ASSIGNMENT.
Only certain lines below are wanted: those starting at the line containing "Legal (601, 1524)" and ending at the line containing "Comparatif des 4×4", both included, each retyped exactly.
§ §
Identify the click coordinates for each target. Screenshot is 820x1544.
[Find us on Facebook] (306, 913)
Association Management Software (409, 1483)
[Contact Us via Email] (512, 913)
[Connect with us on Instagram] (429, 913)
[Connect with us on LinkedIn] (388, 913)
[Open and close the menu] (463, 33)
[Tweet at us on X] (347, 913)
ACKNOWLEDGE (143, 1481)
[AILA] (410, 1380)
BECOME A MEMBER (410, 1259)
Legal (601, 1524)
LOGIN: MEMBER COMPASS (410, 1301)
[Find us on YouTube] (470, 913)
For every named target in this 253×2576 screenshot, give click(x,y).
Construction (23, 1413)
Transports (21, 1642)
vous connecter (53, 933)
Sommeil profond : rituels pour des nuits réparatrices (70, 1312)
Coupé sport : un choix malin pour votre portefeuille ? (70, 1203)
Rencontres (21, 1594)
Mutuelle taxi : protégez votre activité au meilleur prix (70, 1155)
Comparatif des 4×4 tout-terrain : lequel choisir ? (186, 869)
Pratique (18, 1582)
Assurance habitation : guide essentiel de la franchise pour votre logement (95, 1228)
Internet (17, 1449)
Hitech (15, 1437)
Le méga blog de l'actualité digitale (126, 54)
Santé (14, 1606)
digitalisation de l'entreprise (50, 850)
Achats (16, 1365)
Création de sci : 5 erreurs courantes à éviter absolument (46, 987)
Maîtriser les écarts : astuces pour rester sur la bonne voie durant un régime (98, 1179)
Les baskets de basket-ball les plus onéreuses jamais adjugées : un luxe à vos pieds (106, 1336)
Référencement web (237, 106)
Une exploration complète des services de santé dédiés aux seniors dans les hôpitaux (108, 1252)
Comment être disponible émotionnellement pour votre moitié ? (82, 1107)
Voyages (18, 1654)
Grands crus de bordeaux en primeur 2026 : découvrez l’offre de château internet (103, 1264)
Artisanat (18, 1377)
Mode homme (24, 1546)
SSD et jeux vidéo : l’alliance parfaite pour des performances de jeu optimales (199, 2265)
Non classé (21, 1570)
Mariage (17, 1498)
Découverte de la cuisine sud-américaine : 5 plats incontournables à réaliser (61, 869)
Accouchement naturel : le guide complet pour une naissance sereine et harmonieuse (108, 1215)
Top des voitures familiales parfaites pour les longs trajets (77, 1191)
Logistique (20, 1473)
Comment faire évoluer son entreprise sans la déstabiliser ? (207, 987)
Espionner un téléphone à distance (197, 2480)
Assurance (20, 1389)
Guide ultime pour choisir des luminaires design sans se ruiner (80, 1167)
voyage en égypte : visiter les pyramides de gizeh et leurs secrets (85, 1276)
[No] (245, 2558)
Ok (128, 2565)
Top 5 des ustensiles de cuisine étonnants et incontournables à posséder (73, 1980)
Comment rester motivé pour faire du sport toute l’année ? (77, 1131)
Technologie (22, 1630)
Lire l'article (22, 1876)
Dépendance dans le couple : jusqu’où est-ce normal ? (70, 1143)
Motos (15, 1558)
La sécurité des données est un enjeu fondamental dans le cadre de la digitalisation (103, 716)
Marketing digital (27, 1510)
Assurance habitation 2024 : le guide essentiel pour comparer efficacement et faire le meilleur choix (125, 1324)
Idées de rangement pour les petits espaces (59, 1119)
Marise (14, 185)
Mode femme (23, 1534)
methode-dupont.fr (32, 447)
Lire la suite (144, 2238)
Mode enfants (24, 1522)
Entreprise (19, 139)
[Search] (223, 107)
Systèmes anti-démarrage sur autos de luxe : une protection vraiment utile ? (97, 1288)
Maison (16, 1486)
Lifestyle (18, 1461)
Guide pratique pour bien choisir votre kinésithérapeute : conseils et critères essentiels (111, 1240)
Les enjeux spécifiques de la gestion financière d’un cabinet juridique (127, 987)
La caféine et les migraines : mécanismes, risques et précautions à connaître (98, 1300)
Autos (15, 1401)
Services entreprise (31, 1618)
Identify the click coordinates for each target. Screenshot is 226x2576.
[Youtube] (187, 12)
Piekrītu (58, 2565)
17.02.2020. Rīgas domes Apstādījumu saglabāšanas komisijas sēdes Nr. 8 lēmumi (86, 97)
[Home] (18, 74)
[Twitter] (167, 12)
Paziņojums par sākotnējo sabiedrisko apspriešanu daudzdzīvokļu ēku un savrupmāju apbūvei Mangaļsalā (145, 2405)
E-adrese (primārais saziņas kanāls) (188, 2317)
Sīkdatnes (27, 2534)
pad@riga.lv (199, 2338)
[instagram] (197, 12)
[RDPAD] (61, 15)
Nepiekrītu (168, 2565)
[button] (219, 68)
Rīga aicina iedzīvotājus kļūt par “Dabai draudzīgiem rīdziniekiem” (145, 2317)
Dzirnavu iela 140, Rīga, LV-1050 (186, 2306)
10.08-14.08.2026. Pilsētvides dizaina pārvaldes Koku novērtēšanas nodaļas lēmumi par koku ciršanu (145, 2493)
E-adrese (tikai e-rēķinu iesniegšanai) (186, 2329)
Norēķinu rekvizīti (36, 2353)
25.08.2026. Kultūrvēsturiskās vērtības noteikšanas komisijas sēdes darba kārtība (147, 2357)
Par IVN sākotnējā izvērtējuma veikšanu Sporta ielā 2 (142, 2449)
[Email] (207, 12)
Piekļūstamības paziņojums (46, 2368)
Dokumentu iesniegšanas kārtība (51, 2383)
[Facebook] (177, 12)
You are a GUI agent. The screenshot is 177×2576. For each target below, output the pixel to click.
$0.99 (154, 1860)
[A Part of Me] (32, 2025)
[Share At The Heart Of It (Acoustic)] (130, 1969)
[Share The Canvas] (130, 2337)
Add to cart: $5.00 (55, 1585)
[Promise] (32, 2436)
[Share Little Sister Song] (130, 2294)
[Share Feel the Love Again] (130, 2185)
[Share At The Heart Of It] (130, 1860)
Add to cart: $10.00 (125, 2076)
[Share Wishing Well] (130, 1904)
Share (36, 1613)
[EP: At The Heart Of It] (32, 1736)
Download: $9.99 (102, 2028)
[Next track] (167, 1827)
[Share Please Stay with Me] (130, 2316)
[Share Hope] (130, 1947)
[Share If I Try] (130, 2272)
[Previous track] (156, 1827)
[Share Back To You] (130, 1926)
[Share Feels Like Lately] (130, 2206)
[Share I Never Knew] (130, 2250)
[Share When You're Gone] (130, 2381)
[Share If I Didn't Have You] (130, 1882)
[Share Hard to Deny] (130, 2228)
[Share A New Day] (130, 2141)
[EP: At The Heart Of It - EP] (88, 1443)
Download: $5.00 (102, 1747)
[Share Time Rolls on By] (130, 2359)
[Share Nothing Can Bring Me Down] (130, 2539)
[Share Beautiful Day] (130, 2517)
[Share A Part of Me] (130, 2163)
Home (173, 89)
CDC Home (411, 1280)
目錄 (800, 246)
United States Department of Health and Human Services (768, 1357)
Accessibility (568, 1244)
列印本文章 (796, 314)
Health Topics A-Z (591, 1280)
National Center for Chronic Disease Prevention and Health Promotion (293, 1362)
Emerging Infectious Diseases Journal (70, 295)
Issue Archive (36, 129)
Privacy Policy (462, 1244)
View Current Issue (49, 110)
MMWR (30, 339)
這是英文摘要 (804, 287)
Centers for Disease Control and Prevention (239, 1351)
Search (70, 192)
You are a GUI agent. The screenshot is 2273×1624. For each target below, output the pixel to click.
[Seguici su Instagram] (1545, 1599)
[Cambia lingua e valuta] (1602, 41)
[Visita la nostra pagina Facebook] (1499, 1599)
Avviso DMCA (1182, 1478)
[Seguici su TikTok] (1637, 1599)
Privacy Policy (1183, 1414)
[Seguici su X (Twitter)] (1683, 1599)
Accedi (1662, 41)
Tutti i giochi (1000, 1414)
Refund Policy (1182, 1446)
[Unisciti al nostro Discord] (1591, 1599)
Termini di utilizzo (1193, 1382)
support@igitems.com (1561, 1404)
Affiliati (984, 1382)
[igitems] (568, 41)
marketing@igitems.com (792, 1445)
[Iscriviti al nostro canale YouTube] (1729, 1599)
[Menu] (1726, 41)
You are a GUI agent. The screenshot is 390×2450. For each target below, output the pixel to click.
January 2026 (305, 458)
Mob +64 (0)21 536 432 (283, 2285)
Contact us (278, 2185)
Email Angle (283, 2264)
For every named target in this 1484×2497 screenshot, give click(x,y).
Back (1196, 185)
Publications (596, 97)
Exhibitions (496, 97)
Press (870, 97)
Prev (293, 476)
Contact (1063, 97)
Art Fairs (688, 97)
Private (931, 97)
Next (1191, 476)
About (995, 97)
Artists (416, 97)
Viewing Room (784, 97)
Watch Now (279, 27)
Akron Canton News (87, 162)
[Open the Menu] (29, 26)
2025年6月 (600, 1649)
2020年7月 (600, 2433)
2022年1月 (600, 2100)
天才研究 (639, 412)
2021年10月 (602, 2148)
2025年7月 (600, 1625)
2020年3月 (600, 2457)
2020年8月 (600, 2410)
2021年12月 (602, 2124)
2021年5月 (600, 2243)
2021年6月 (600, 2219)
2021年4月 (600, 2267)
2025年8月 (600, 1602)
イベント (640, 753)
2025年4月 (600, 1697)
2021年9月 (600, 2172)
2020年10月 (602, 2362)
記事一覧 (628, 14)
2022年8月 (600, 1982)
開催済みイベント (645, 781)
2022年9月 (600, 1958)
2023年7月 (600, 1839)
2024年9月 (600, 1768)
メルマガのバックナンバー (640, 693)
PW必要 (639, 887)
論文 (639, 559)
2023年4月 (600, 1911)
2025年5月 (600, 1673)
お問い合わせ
§ §
REPLY.
Legal (601, 1524)
LOGIN: MEMBER COMPASS (410, 1301)
[Find us on YouTube] (470, 913)
For every named target in this 253×2576 screenshot, give click(x,y).
Construction (23, 1413)
Transports (21, 1642)
vous connecter (53, 933)
Sommeil profond : rituels pour des nuits réparatrices (70, 1312)
Coupé sport : un choix malin pour votre portefeuille ? (70, 1203)
Rencontres (21, 1594)
Mutuelle taxi : protégez votre activité au meilleur prix (70, 1155)
Comparatif des 4×4 tout-terrain : lequel choisir ? (186, 869)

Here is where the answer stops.